Bali could logically have been expected not to hold together. For instance, despite the fabled, mystical demeanor that outsiders assign to the Balinese, islanders rose up and massacred an estimated 100,000 alleged communists during the aftermath of military takeover in 1965 that ushered in Suharto’s New Order. In some cases, goon squads did the killings, but often it was villagers turning on neighbors in a slaughter that even today remains incomprehensible to most
Balinese. Other occasional dustups occur between Balinese of different villages, as well as with outsiders. Ajeg Bali, translated as Let Bali Stand Strong, a Balinese pride group associated with the local media mogul Satria Naradha, is another potential source of friction. Some observers see Ajeg Bali as a Bali-for-Balinese movement. A craze for bakso babi, or pork dumpling soup, grew from its commercial arm. Bakso is a Javanese specialty, while pork is a Balinese innovation forbidden to Muslims. But one Balinese insists Ajeg Bali is about “preserving Balinese tradition, not trying to monopolize Bali.” Other supporters say Ajeg Bali encourages Bali to work as hard as the outsiders and to understand the concept of competition within a free market: just because your neighbor has a shop doesn’t mean you can’t open one, too.
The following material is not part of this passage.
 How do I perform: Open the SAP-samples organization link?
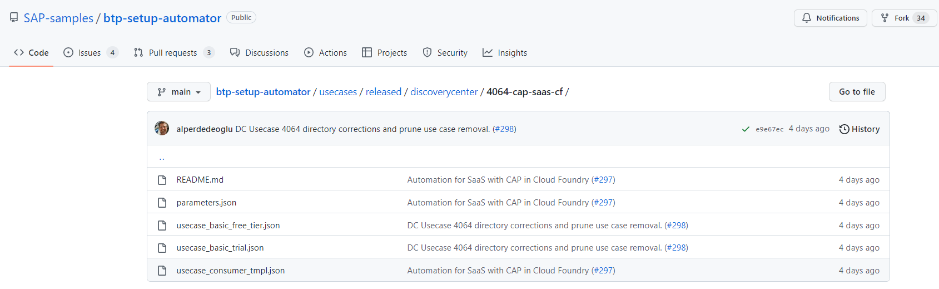pyautogui.click(x=58, y=18)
“Balinese welcome people from outside as long as they follow rules of Bali traditions and the village,” according to Wendra. “We learn from each other.”

“Kuta is the prime example of Balinese culture strengthening in reaction to large numbers of outsiders in the community,” author Jeremy Allan says. “A Balinese never really feels Balinese unless there is a non-Balinese in the room.” Allan’s book Bali Blues tells how Kuta saw off violence between Balinese and Muslims in the wake of the 2002 bombs by Islamic extremists from outside Bali.
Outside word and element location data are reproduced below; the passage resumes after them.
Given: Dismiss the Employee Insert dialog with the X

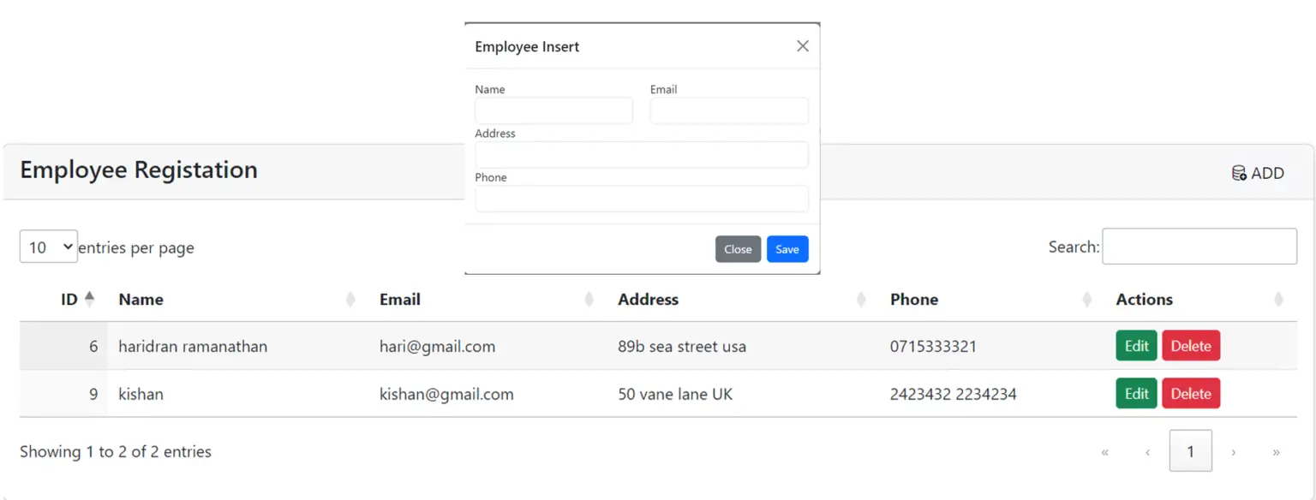Looking at the screenshot, I should click(802, 45).
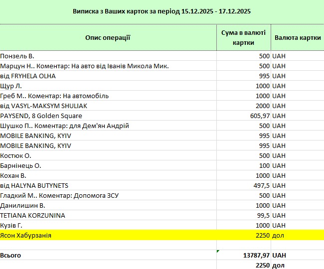Click the 605,97 amount cell
The image size is (324, 269).
(x=243, y=116)
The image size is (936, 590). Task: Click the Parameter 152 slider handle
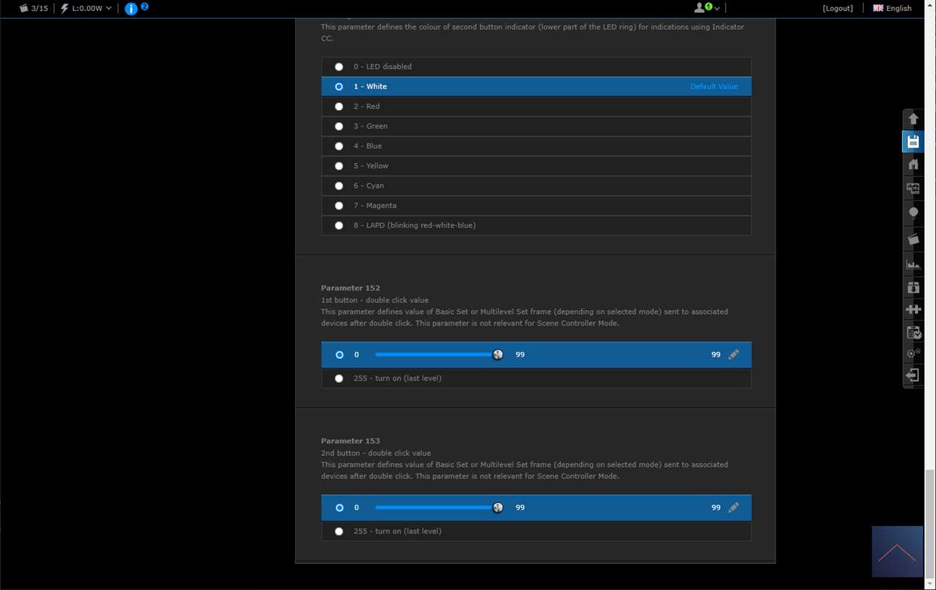(x=498, y=355)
“Unfortunately, the two attacks were from the same group and religion and that created a lot of tension between Muslims and Hindus,” says Prasetyo, whose heroics transporting wounded from the October 2002 attacks earned him a medal from Australia, which had 88 citizens die in the bombing.
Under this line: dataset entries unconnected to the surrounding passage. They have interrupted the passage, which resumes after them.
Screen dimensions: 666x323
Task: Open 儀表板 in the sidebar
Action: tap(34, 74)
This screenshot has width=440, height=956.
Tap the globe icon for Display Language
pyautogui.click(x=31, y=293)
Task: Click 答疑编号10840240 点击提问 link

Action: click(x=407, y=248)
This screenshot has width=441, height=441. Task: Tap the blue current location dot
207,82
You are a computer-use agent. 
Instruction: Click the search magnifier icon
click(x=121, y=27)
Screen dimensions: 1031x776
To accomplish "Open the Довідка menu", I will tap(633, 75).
Immediately after the bombing, some Balinese wanted to eject Muslims and close mosques in retaliation, but cooler heads prevailed. In Kuta, the neighborhood organization, the banjar, open to all residents including outsiders, was a focal point for averting violence. “All religions are welcome at the banjar,” Wendra says. “If people have a problem, they go there. People talk things out and resolve them.”

“Local leaders in Bali understand that the bombs are from a small group that’s not representative of the Muslim community,” Prasetyo says. “The leadership created the Inter-Religious Forum that reaches from the regions and cities down to local banjars and mosques. That’s been very successful in diffusing tensions.” Programs include youth activities that mix all religions and invitations to all for ceremonies, “people to people contact in religious settings,” Prasetyo calls it.

“After the bomb, the relationship between Muslims and Hindus became stronger,” Wendra, an Inter-Religious Forum member along with Prasetyo, says. That may be so, but it’s also true that the differences are almost always on display and noted. With tourist arrivals down 20 percent this year, the third lean year out of the past four, there’s a greater chance tensions can erupt. The conflict in Lebanon has brought intensified efforts to preserve harmony and calm Muslims
rage. Prasetyo has asked imams to remind the faithful that while the Middle East’s tradition is to settle disputes by the sword, “In Indonesia, our tradition is to resolve conflicts by talking and compromise.” To help keep the peace, Prasetyo wants the government to create jobs to prevent idle youth from becoming fodder for troublemakers. But the most important thing is getting tourists back to Bali. And indeed, when it comes to tourism, Hindu and Muslim worship at the same altar.